## Prompt
Print the lines below exactly as written, with none missing.

## Records shown
☆ ☆ ☆

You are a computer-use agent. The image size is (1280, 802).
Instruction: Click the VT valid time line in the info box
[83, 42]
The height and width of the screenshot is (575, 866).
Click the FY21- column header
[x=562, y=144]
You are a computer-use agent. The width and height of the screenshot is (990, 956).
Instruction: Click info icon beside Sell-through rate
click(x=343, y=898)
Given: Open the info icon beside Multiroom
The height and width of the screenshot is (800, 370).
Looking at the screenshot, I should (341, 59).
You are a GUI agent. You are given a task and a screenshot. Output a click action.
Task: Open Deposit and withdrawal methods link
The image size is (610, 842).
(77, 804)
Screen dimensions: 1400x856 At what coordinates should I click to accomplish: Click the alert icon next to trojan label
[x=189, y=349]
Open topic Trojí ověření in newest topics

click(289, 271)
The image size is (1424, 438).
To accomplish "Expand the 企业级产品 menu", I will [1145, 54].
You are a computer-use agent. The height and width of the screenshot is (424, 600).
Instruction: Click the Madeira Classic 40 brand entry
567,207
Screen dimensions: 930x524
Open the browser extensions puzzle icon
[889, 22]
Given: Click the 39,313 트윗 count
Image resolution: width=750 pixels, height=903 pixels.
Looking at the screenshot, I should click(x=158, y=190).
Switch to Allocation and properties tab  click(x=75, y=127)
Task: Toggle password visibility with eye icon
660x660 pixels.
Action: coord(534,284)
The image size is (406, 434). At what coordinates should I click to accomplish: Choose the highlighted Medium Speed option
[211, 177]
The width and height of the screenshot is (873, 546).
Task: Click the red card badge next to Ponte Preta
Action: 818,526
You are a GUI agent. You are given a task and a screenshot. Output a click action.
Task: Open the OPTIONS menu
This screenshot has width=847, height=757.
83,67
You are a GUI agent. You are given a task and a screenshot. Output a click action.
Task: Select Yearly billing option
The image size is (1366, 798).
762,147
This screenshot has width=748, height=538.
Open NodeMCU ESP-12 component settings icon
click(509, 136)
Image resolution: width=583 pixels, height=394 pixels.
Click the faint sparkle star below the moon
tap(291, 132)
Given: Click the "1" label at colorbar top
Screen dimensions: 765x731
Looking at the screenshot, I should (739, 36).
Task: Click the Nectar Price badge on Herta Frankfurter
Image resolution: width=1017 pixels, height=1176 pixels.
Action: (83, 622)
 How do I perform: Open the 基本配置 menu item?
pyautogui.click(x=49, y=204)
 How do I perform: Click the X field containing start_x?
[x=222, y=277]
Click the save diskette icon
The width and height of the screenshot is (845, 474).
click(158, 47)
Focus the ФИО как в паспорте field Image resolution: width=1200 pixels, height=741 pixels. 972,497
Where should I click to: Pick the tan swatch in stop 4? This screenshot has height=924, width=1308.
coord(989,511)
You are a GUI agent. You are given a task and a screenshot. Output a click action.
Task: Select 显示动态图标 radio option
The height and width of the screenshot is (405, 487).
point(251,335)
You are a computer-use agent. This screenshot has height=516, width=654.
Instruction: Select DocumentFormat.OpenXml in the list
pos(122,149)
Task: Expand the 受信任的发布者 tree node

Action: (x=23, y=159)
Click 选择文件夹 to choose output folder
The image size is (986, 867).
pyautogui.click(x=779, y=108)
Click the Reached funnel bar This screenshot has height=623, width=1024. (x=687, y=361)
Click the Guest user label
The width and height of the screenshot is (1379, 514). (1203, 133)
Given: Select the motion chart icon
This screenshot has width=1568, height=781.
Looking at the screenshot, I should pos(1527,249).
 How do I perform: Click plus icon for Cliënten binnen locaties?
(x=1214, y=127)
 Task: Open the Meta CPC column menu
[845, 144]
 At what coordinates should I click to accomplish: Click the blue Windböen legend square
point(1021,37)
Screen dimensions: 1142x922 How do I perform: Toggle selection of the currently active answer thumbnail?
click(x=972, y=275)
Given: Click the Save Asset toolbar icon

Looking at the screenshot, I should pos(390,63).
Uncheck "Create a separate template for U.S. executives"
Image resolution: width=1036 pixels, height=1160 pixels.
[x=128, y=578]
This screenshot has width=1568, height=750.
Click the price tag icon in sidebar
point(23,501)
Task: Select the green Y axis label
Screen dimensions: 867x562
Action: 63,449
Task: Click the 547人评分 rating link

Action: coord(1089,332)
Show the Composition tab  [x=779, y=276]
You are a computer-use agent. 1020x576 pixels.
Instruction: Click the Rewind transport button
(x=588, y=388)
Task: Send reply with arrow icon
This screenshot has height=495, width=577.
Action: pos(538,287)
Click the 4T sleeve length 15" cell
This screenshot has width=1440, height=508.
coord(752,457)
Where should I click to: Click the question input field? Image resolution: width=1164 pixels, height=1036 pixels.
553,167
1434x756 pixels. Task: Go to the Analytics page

☆ ☆ ☆

## Reply
You are a computer-use agent. The image size is (1280, 802).
Instruction: Click the VT valid time line in the info box
[83, 42]
The height and width of the screenshot is (575, 866).
Click the FY21- column header
[x=562, y=144]
You are a computer-use agent. The width and height of the screenshot is (990, 956).
Instruction: Click info icon beside Sell-through rate
click(x=343, y=898)
Given: Open the info icon beside Multiroom
The height and width of the screenshot is (800, 370).
Looking at the screenshot, I should (341, 59).
You are a GUI agent. You are given a task and a screenshot. Output a click action.
Task: Open Deposit and withdrawal methods link
The image size is (610, 842).
(77, 804)
Screen dimensions: 1400x856 At what coordinates should I click to accomplish: Click the alert icon next to trojan label
[x=189, y=349]
Open topic Trojí ověření in newest topics

click(289, 271)
The image size is (1424, 438).
To accomplish "Expand the 企业级产品 menu", I will [1145, 54].
You are a computer-use agent. The height and width of the screenshot is (424, 600).
Instruction: Click the Madeira Classic 40 brand entry
567,207
Screen dimensions: 930x524
Open the browser extensions puzzle icon
[889, 22]
Given: Click the 39,313 트윗 count
Image resolution: width=750 pixels, height=903 pixels.
Looking at the screenshot, I should click(x=158, y=190).
Switch to Allocation and properties tab  click(x=75, y=127)
Task: Toggle password visibility with eye icon
660x660 pixels.
Action: coord(534,284)
The image size is (406, 434). At what coordinates should I click to accomplish: Choose the highlighted Medium Speed option
[211, 177]
The width and height of the screenshot is (873, 546).
Task: Click the red card badge next to Ponte Preta
Action: 818,526
You are a GUI agent. You are given a task and a screenshot. Output a click action.
Task: Open the OPTIONS menu
This screenshot has width=847, height=757.
83,67
You are a GUI agent. You are given a task and a screenshot. Output a click action.
Task: Select Yearly billing option
The image size is (1366, 798).
762,147
This screenshot has width=748, height=538.
Open NodeMCU ESP-12 component settings icon
click(509, 136)
Image resolution: width=583 pixels, height=394 pixels.
Click the faint sparkle star below the moon
tap(291, 132)
Given: Click the "1" label at colorbar top
Screen dimensions: 765x731
Looking at the screenshot, I should (739, 36).
Task: Click the Nectar Price badge on Herta Frankfurter
Image resolution: width=1017 pixels, height=1176 pixels.
Action: (83, 622)
 How do I perform: Open the 基本配置 menu item?
pyautogui.click(x=49, y=204)
 How do I perform: Click the X field containing start_x?
[x=222, y=277]
Click the save diskette icon
The width and height of the screenshot is (845, 474).
click(158, 47)
Focus the ФИО как в паспорте field Image resolution: width=1200 pixels, height=741 pixels. 972,497
Where should I click to: Pick the tan swatch in stop 4? This screenshot has height=924, width=1308.
coord(989,511)
You are a GUI agent. You are given a task and a screenshot. Output a click action.
Task: Select 显示动态图标 radio option
The height and width of the screenshot is (405, 487).
point(251,335)
You are a computer-use agent. This screenshot has height=516, width=654.
Instruction: Select DocumentFormat.OpenXml in the list
pos(122,149)
Task: Expand the 受信任的发布者 tree node

Action: (x=23, y=159)
Click 选择文件夹 to choose output folder
The image size is (986, 867).
pyautogui.click(x=779, y=108)
Click the Reached funnel bar This screenshot has height=623, width=1024. (x=687, y=361)
Click the Guest user label
The width and height of the screenshot is (1379, 514). (1203, 133)
Given: Select the motion chart icon
This screenshot has width=1568, height=781.
Looking at the screenshot, I should pos(1527,249).
 How do I perform: Click plus icon for Cliënten binnen locaties?
(x=1214, y=127)
 Task: Open the Meta CPC column menu
[845, 144]
 At what coordinates should I click to accomplish: Click the blue Windböen legend square
point(1021,37)
Screen dimensions: 1142x922 How do I perform: Toggle selection of the currently active answer thumbnail?
click(x=972, y=275)
Given: Click the Save Asset toolbar icon

Looking at the screenshot, I should pos(390,63).
Uncheck "Create a separate template for U.S. executives"
Image resolution: width=1036 pixels, height=1160 pixels.
[x=128, y=578]
This screenshot has width=1568, height=750.
Click the price tag icon in sidebar
point(23,501)
Task: Select the green Y axis label
Screen dimensions: 867x562
Action: 63,449
Task: Click the 547人评分 rating link

Action: coord(1089,332)
Show the Composition tab  [x=779, y=276]
You are a computer-use agent. 1020x576 pixels.
Instruction: Click the Rewind transport button
(x=588, y=388)
Task: Send reply with arrow icon
This screenshot has height=495, width=577.
Action: pos(538,287)
Click the 4T sleeve length 15" cell
This screenshot has width=1440, height=508.
coord(752,457)
Where should I click to: Click the question input field? Image resolution: width=1164 pixels, height=1036 pixels.
553,167
1434x756 pixels. Task: Go to the Analytics page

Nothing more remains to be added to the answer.